Une histoire se referme, un monde continue

Écrire « fin » sur une histoire, c’est choisir un chemin et fermer tous ceux qui longeaient. Un personnage meurt ou ne meurt pas, une faction gagne ou perd, une phrase est prononcée et plus aucune autre ne pourra l’avoir été à sa place. C’est ce que fait une histoire, et c’est très bien : elle tranche, elle donne une forme définitive à ce qui, sans elle, resterait flou.

Mais un monde qui n’existe qu’à travers une seule histoire n’est pas un monde. C’est un décor. Je préfère l’objet qui reste ouvert : un registre de décisions où chaque fait canon est tranché une fois, daté, expliqué dans le commit qui l’a posé — puis disponible pour n’importe quel récit à venir, sans jamais avoir eu besoin qu’un récit particulier le révèle. La fertilité des hybrides, l’identité de qui a sauvé la conscience de Joy, la date exacte de l’An 0 : aucun de ces faits n’est né d’une scène qu’il fallait écrire pour qu’il existe. Ils ont été tranchés à part, comme des lois, avant qu’aucune histoire n’ait besoin d’eux.

Elle existait déjà, il fallait juste lui donner un micro

La meilleure preuve que je peux donner de cette manière de travailler n’est pas une intention, c’est un événement récent. Une radio a eu besoin d’une nouvelle voix pour un créneau de soirée. La bonne réponse n’a pas été d’inventer un personnage — ç’a été d’aller chercher dans le lore. Elle y était déjà : une nouvelle courte où elle apparaît à peine, et une fiche entière, près de mille mots, consacrée uniquement à comment elle parle — pas à son histoire, pas à ce qu’elle fait, juste sa syntaxe. Quelqu’un — moi, plus tôt — avait pris le temps de documenter la langue d’un personnage secondaire sans savoir s’il reviendrait un jour.
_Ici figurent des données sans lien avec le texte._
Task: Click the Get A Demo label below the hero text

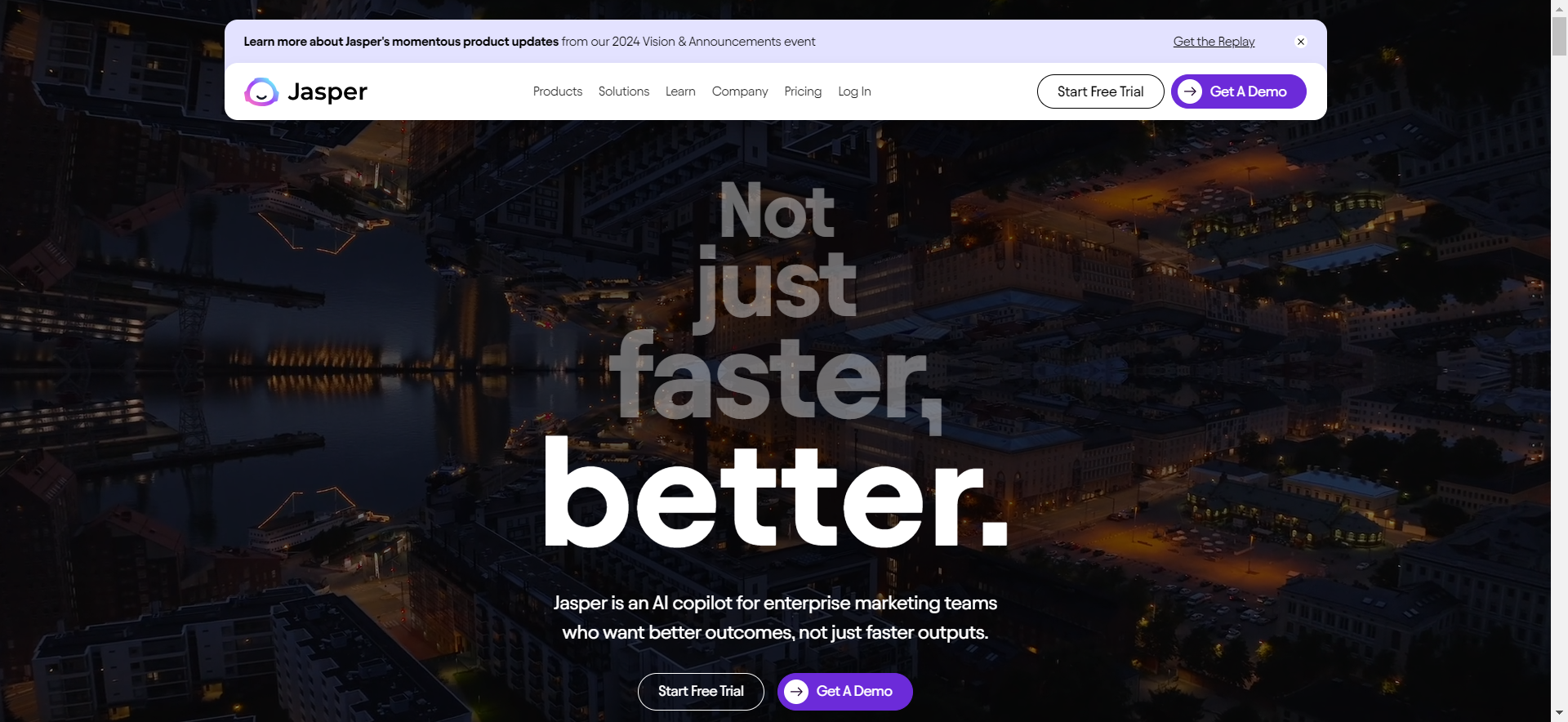Action: tap(854, 692)
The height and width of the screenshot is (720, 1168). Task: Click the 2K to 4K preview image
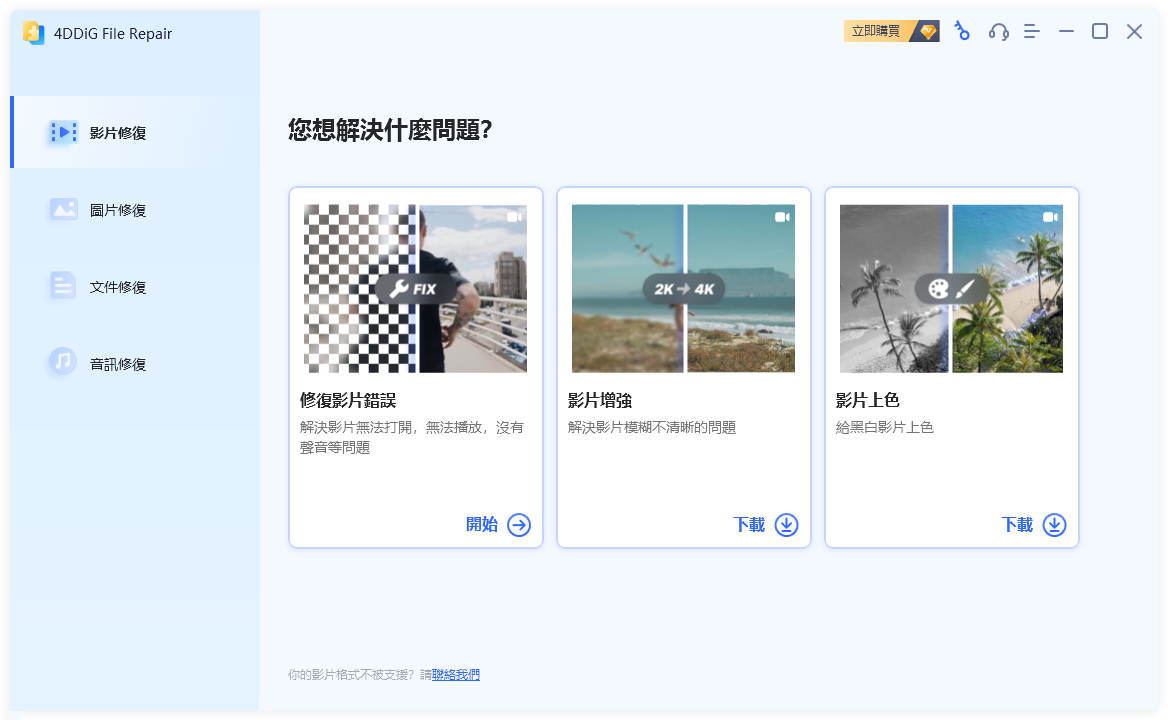pos(683,288)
Il est revenu. Ça n’a marché que parce que le codex ne s’était pas arrêté d’exister quand la nouvelle s’était refermée. Si je n’avais écrit que l’histoire, et rien de plus, il n’y aurait rien eu à retrouver.

Un système qui ne finit jamais de raconter

La même logique tient un générateur qui tourne tous les jours depuis des semaines : des affiches de propagande, publiées sans surveillance, sur trois réseaux, dont la folie d’un personnage central monte imperceptiblement sur cent jours, seedée pour rester reproductible. Ce n’est pas une histoire. C’est un système qui produit de l’histoire, en continu, sans jamais avoir besoin d’un mot de fin — et chaque affiche publiée devient elle-même un fragment de canon que l’univers reconnaît après coup. Une histoire finie ne peut pas faire ça. Un système construit sur un codex, si.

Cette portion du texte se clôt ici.